O Ministério da Educação (MEC) quer saber quantos casos de gravidez na adolescência ocorreram em 2018. Desde a última quinta-feira (14) está disponível para as escolas públicas e privadas o “Questionário sobre quantidade de casos de gravidez em adolescentes escolares”. O prazo para preencher os dados vai até 15 de abril.

Segundo o Instituto Nacional de Estudos e Pesquisas Educacionais Anísio Teixeira (Inep), responsável pelo questionário, as escolas devem considerar os casos de gravidez em adolescentes na faixa etária de 10 a 19 anos de idade identificados no ano passado. Não será necessário identificar a adolescente.

O questionário deverá ser preenchido por gestores escolares ou por pessoas designadas pelas escolas. O acesso é por meio de um link no Sistema Educacenso,exclusivamente para o perfil escola.

O trabalho faz parte do programa Saúde na Escola, desenvolvido pelo MEC e Ministério da Saúde.

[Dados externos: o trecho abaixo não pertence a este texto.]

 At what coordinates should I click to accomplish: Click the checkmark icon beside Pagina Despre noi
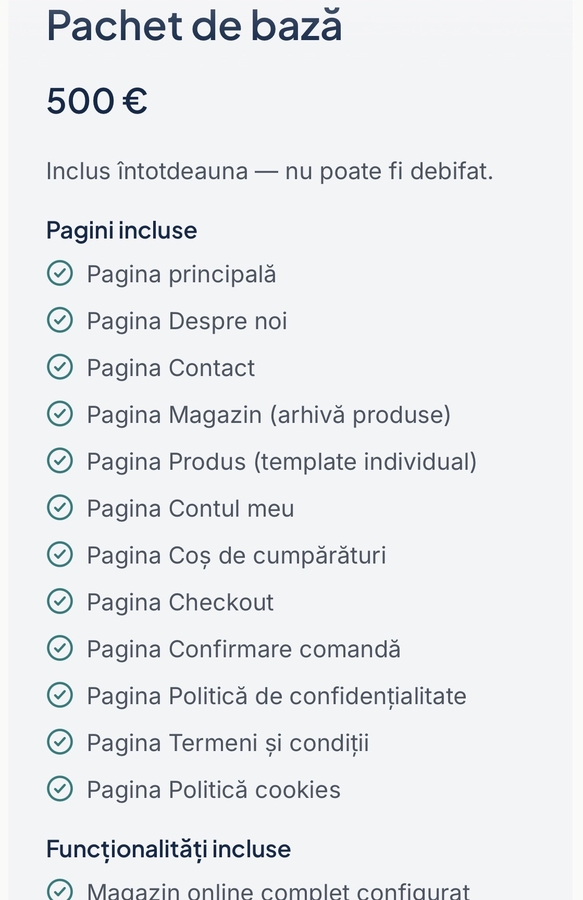pos(60,320)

A intenção é fortalecer ações conjuntas para reduzir o número de casos de gravidez na adolescência, além de garantir o cuidado integral às adolescentes grávidas.

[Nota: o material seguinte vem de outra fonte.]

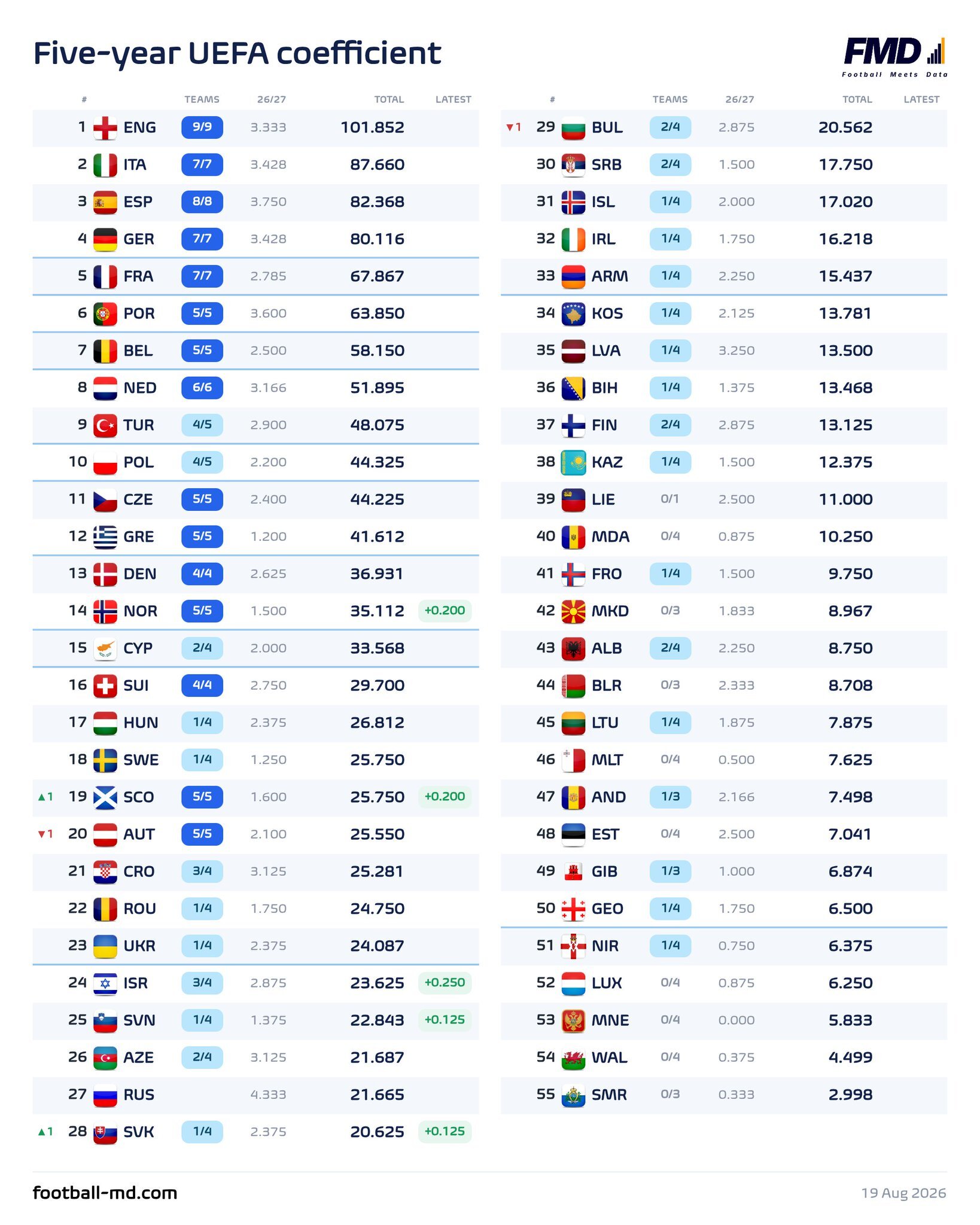
Task: Click the England flag icon
Action: (x=105, y=127)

Ações de promoção, prevenção e atenção à saúde

O Programa Saúde na Escola foi instituído em 2007 visando levar às escolas públicas ações de promoção, prevenção e atenção à saúde, para enfrentar vulnerabilidades que comprometem o pleno desenvolvimento de crianças e jovens. Entre as ações do programa estão a promoção da saúde sexual e da saúde reprodutiva, em conformidade com os princípios e diretrizes do Sistema Único de Saúde.

De acordo com o Ministério da Saúde, a taxa de gravidez na adolescência no Brasil é de cerca de 56 adolescentes a cada grupo de mil. Número maior que a taxa internacional, que é de cerca de 49 a cada 1 mil.

Segundo o ministério, embora esse número esteja alto, houve – entre 2010 e 2017 – redução de 13% de bebês de mães adolescentes. Meninas negras representam a maior proporção entre essas mães: 19,7% pardas e 15,3% pretas, seguindo a classificação do Instituto Brasileiro de Geografia e Estatística (IBGE).